Fiyyin baru menyadarinya. Ia lupa jika Nain tidak bisa melihat bangsa jin yang lemah dan tidak menampakkan diri. Jika saja Nain tahu, banyak sekali dari tadi jin yang melihat kearahnya dengan penasaran.
Galtain menahan tawanya melihat kebodohan Fiyyin yang tidak mengingat jika wanita yang ia ajak jalan-jalan ini tidak bisa melihat bangsa jin lemah.
"Banyak sekali orang di sini. Kau saja yang tidak menyadarinya." sahut Galtain berusaha menahan tawanya.
"Benarkah? Aku tidak tahu. Ah, apa karena-" Nain tak melanjutkan kata-katanya saat menyadari yang tidak bisa ia lihat adalah bangsa jin.
"Oh, di belakangmu." Galtain memulai keusilannya. Nain berteriak pelan dan segera memeluk Fiyyin di dekatnya.
Galtain tertawa lepas, "Hahaha.. Kau takut pada hantu lemah? Tapi, kau tidak takut pada pria yang kau peluk saat ini. Dia lebih menyeramkan, kau tahu?"
Fiyyin menatap sinis ke arah Galtain kemudian membalas pelukan Nain dengan satu tangan, "Jangan takut. Aku ada di sini."
Nain mengagguk kecil, kemudian perlahan memfokuskan kembali pandangannya.
Setelah cukup lama berjalan, mereka berhenti tepat di sebuah rumah yang terlihat sederhana di tengah-tengah hutan. Fiyyin menatap Nain sebentar, "Ayo, kita sudah tiba. Ini adalah rumah tetua bangsa kami. Aku mengajakmu untuk mencari tahu, cara menyelesaikan perjanjian antara Raja jin dan kakekmu. Ayo, masuk."
Nain tersenyum kemudian mengikuti Fiyyin dari belakang, begitupun dengan Galtain dan Arsyi. Mereka perisi sebentar saat memasuki rumah itu. Galtain terlihat ragu saat melangkah masuk, mengingat sebelumnya ia pernah membuat kekacauan baru-baru ini.
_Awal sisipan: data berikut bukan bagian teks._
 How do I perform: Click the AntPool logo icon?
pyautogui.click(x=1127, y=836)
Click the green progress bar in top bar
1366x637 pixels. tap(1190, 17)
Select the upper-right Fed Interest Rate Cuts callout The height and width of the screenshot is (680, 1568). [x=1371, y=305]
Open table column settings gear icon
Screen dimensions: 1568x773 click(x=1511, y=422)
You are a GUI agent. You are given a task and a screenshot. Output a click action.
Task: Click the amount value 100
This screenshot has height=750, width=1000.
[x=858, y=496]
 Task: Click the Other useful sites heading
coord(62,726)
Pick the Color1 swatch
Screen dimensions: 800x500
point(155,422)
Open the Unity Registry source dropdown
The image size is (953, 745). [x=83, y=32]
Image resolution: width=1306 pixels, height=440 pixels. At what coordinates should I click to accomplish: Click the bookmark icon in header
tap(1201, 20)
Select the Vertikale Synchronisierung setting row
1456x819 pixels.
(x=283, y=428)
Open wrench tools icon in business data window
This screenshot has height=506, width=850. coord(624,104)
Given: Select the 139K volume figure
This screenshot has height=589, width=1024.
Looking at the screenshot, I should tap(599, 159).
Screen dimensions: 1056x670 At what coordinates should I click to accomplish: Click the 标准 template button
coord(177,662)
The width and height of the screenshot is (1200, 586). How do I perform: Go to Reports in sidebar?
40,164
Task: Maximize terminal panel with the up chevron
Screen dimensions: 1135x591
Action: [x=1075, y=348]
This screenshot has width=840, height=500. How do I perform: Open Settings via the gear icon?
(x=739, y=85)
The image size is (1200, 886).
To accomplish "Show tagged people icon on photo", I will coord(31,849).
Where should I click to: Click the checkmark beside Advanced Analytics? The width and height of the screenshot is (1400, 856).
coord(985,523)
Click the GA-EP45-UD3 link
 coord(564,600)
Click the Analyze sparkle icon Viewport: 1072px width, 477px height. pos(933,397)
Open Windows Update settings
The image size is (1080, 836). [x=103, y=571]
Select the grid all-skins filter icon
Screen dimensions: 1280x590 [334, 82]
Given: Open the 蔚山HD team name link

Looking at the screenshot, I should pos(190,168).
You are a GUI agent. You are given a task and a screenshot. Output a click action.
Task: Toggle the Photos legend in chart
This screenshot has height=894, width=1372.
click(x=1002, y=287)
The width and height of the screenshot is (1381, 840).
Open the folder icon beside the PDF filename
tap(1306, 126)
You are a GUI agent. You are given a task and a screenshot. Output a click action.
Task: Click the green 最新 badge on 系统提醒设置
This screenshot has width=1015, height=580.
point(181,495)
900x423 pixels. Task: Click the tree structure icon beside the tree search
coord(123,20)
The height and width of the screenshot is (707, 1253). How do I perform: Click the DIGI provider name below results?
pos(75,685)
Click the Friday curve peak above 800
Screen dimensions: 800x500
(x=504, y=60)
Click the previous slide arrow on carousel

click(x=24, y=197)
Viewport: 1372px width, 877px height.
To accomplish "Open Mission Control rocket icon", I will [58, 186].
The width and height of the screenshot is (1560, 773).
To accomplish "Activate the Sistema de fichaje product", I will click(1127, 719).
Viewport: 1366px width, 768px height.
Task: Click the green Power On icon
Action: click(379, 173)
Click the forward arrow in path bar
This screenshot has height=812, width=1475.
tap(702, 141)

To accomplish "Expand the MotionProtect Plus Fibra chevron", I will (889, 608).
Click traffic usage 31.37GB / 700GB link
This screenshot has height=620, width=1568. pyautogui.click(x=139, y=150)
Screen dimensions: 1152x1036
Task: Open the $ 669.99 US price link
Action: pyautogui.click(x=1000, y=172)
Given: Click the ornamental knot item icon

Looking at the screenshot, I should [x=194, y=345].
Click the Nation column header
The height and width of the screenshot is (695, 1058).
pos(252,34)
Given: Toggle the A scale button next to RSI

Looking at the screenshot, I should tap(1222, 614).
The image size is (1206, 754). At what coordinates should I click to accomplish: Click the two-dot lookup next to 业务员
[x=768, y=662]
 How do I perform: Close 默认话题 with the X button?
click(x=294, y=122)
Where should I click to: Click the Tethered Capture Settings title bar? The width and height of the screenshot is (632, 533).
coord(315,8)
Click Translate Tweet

Pria paruh baya dengan seorang pengawalnya terlihat tengah duduk di kursi dengan meja panjang di tengah. Saat menyadari ada yang masuk, ia tersenyum.
"Tuan, selamat datang di kediamanku." kata pria paruh baya itu."
Fiyyin berjalan lebih dulu dan menunduk hormat pada pria paruh baya yang di sebut tetua itu. "Salam, tetua."
"Duduklah,"
Fiyyin mneggangguk sekali kemudian menoleh menatap Nain. Pria paruh baya itu tersenyum menatap Nain yang terlihat canggung, "Anda bisa melepas jubahnya dan menggantugnya di sana. Tidak perlu sungkan."
"Ah, iya." jawab Nain dengan pelan.
"Biar kubantu." kata Arsyi menghampiri Nain.
Galtain berjalan mendekati Fiyyin dan merangkul lehernya, "Ayo, duduk. Kaki sudah terasa pegal sekali dari tadi." Galtain merarik Fiyyin untuk duduk.
"Senang melihat anda selamat." kata pria paruh baya itu sambil melirik Galtain.
Galtain yang merasa tersindir lekas membuka suara, "Ya, ya. Maafkan atas ulahku sebelumnya."
Pria paruh baya tersebut tersenyum dan kembali menatap Fiyyin, "Apa tujuan anda kemari, tuan?"
"Aku ingin meminta bantuan untuk-" seketika ucapan Fiyyin terhenti saat melihat expresi Galtain yang terkejut, "Oh?"
Begitupun dengan tetua dan pengawalnya. Mereka benar-benar terkejut melihat baju Nain yang terlihat terbuka dan tidak sopan.
"Apa yang dipikirkannya? Tidak biasanya," gumam Galtain tak percaya.